Other nurses won’t be wanting to chat, so don’t try to make small talk at this time either.
Tip From An Experienced Nurse – It Just Takes Time
There you have it! As an experienced nurse, these are honestly some of my best tips I can give you. Don’t be intimidated. Use these first few months as a learning experience. Allow yourself to grow and change.
Thank you so much for this! Just getting my feet wet 6 weeks in and really second guessing myself but every single tip is 100% accurate
Allie Chan says
I hear icu nurses aren’t as alarmed by low BP as medsurg nurses are.
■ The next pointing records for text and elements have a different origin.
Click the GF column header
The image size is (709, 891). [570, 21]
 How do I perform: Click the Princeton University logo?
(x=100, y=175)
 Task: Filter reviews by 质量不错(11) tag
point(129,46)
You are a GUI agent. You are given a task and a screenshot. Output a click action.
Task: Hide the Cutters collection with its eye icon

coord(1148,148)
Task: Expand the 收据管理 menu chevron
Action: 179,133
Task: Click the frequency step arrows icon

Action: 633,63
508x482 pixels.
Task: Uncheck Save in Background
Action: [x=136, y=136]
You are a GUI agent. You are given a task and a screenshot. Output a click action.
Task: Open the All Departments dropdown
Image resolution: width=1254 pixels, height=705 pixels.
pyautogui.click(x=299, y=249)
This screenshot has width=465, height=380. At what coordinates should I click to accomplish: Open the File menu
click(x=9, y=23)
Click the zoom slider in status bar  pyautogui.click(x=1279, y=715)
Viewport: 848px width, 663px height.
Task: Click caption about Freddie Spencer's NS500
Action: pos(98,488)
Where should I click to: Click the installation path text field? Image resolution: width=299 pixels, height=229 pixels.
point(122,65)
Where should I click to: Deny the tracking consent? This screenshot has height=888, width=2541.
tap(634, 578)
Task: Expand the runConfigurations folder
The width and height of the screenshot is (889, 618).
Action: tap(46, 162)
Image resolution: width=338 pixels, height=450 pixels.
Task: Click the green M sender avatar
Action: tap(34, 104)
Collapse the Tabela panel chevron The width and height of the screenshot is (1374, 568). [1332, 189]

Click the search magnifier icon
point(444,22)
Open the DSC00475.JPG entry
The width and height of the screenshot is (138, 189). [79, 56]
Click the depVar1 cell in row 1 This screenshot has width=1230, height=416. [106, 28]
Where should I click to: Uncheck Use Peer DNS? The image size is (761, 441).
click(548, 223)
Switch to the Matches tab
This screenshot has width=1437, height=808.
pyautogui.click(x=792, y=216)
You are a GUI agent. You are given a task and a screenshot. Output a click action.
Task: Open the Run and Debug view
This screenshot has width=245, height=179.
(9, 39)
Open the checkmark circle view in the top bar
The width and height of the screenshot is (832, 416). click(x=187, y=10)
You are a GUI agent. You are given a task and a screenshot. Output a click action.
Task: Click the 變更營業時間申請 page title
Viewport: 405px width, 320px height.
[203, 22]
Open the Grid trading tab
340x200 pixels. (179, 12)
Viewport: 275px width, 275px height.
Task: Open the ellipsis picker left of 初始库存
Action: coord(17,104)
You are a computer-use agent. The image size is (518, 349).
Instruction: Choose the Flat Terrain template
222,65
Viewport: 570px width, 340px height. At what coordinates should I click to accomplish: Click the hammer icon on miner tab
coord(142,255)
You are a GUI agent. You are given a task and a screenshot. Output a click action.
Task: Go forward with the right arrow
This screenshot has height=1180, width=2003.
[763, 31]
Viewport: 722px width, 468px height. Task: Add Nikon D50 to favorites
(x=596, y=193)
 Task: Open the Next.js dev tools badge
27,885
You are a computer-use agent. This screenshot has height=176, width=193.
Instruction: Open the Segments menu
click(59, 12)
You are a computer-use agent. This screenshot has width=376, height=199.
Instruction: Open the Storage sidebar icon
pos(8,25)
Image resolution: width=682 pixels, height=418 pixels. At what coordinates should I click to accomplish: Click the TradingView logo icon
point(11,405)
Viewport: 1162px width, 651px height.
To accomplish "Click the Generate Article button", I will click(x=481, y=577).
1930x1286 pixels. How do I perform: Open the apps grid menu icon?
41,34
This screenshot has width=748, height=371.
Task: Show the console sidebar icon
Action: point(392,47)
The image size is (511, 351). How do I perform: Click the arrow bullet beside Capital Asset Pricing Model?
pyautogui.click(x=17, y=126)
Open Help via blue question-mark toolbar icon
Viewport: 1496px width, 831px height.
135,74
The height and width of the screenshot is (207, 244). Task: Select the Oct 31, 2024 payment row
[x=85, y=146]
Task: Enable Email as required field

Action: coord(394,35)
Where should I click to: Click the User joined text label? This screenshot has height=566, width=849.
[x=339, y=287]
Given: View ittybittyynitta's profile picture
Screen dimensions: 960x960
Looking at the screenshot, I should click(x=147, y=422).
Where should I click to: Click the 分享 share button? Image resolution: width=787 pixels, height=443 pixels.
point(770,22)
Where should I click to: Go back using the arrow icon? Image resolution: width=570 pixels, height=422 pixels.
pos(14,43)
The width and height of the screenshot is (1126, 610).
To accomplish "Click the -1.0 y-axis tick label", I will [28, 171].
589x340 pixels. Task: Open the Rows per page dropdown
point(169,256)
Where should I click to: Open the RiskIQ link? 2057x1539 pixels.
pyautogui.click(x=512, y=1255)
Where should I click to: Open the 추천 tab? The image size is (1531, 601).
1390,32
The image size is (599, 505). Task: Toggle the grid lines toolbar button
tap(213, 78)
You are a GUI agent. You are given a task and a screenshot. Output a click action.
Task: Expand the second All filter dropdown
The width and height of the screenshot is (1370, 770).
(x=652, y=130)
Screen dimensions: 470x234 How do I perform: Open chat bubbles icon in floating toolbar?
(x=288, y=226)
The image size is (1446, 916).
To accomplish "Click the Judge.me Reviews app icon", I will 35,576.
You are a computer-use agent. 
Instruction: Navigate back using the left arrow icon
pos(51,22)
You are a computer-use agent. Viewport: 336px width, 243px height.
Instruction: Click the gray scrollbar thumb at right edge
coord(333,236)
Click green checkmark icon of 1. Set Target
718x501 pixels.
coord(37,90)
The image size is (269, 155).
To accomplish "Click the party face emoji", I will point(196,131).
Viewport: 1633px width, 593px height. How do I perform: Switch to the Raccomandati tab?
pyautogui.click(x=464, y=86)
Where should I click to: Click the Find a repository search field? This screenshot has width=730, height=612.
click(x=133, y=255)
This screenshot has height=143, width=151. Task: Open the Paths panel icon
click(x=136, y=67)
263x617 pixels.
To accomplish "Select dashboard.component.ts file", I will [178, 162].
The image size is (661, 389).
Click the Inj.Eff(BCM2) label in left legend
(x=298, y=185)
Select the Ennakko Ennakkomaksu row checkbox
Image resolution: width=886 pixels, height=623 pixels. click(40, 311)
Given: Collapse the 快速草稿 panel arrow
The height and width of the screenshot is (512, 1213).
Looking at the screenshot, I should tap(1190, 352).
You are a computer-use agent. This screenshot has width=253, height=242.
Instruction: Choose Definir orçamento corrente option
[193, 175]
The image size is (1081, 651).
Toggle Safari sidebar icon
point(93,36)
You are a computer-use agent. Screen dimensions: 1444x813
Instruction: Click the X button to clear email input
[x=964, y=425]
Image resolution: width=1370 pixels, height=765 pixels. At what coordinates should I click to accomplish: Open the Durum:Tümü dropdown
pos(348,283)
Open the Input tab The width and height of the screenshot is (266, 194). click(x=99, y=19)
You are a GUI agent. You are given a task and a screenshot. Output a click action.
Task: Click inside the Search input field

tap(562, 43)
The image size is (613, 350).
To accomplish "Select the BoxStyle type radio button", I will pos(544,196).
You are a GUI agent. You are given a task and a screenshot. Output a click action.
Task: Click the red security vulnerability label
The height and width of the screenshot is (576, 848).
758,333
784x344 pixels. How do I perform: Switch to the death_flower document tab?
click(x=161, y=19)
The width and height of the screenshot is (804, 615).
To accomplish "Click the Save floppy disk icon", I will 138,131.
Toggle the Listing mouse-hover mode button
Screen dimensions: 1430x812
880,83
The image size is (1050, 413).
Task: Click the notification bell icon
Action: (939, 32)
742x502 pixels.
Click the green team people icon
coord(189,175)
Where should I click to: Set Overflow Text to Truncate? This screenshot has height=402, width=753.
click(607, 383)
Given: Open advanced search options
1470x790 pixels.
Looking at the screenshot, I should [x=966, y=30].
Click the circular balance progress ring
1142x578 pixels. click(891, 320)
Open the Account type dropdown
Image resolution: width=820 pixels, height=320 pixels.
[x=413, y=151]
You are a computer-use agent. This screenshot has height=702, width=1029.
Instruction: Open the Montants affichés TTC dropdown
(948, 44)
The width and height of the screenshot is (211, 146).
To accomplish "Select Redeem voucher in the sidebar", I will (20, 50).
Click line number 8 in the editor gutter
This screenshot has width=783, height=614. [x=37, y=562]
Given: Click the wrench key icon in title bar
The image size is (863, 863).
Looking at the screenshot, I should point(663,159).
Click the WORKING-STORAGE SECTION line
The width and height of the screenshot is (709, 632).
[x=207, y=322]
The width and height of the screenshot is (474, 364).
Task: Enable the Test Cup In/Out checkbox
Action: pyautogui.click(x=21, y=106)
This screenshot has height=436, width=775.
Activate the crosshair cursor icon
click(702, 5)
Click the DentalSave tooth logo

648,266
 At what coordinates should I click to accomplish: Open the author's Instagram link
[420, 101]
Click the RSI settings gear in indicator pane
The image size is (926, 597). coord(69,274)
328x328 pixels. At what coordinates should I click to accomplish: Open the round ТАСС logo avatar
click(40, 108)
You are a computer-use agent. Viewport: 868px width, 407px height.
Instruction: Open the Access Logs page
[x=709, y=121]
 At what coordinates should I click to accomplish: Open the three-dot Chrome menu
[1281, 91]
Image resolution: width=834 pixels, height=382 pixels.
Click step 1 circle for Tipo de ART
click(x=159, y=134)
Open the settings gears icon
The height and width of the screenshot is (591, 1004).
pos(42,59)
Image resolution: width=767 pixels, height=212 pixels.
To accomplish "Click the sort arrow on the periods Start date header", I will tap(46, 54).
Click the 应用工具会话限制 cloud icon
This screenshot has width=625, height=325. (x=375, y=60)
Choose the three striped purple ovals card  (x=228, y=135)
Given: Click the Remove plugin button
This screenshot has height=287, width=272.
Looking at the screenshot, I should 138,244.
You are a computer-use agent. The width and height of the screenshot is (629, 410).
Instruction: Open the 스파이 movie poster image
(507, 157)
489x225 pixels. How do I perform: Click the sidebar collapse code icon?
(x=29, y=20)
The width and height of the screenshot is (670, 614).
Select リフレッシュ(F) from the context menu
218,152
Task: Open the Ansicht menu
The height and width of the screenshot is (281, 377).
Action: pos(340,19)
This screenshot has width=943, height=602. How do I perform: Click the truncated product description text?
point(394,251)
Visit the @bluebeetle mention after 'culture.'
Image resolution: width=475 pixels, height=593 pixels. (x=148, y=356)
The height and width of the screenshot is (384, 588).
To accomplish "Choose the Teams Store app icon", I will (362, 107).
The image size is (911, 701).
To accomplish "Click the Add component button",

What’s an alarming or limit on low BP that you would usually look for in the ICU?
Kati Kleber, MSN RN says
This is correct, but likely the reason is that ICU nurses are a bit more versed at quickly addressing hypotension than med-surg nurses and have fewer patients to care for so it’s not as cumbersome. In the ICU, I find that we tend to look at MAP more than systolic blood pressure. The golden rule is to keep the MAP above 65 to ensure adequate end organ perfusion. In the ICU, they also have other meds at their quick disposal to be able to increase blood pressure (like norepinephrine, neosynephrine drips) that they are very comfortable running. When you see a systolic blood pressure in the 80’s, you’ll be paying close attention, but if the MAP is greater than 65, it might not yet be ordered to intervene. Your nursing orders will tell you when to notify the physician, who may order a bolus first and then possibly vasoactive drips to maintain the BP if the bolus is either ineffective or only temporarily works.